* _What you need to do_
An exact transcription of every record is needed, leaving out the pictures.

* _Stored items_
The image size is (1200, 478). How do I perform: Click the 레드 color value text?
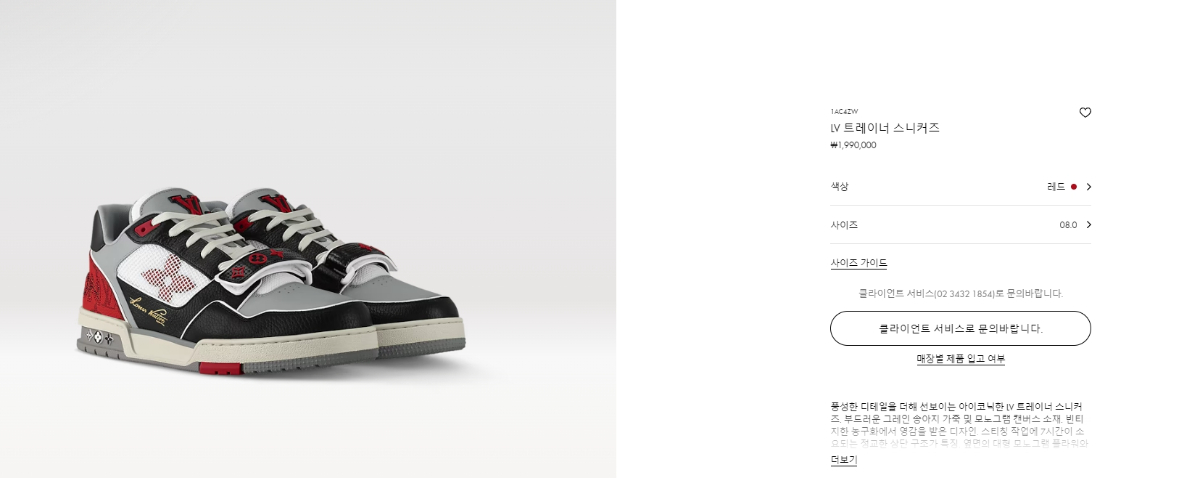coord(1056,187)
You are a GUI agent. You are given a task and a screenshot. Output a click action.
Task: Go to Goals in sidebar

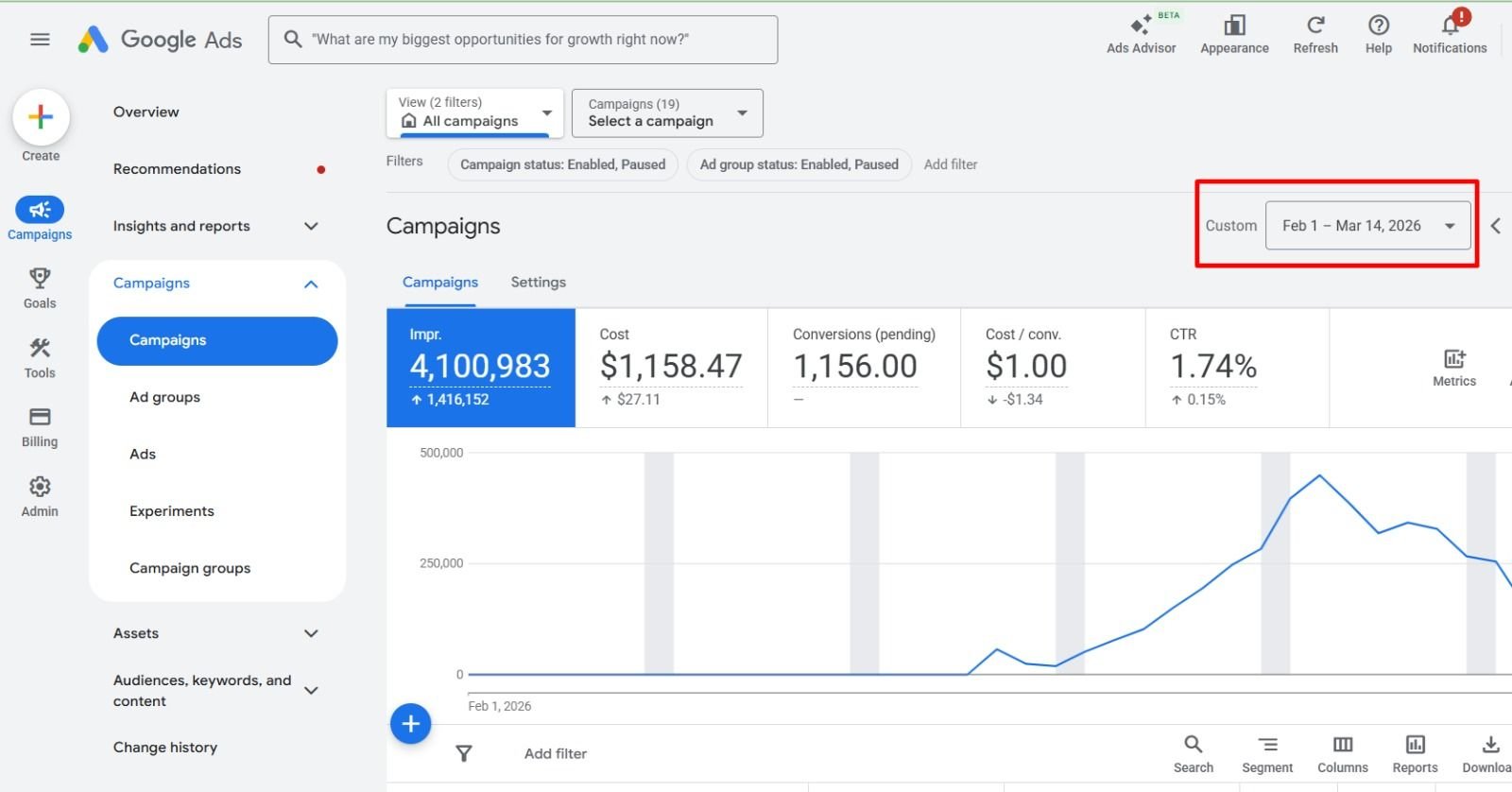40,287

* _Written answer_
The image size is (1200, 478). How do I perform: Click the 레드 color value text?
coord(1056,187)
You are a GUI agent. You are given a task and a screenshot. Output a click action.
Task: Go to Goals in sidebar

40,287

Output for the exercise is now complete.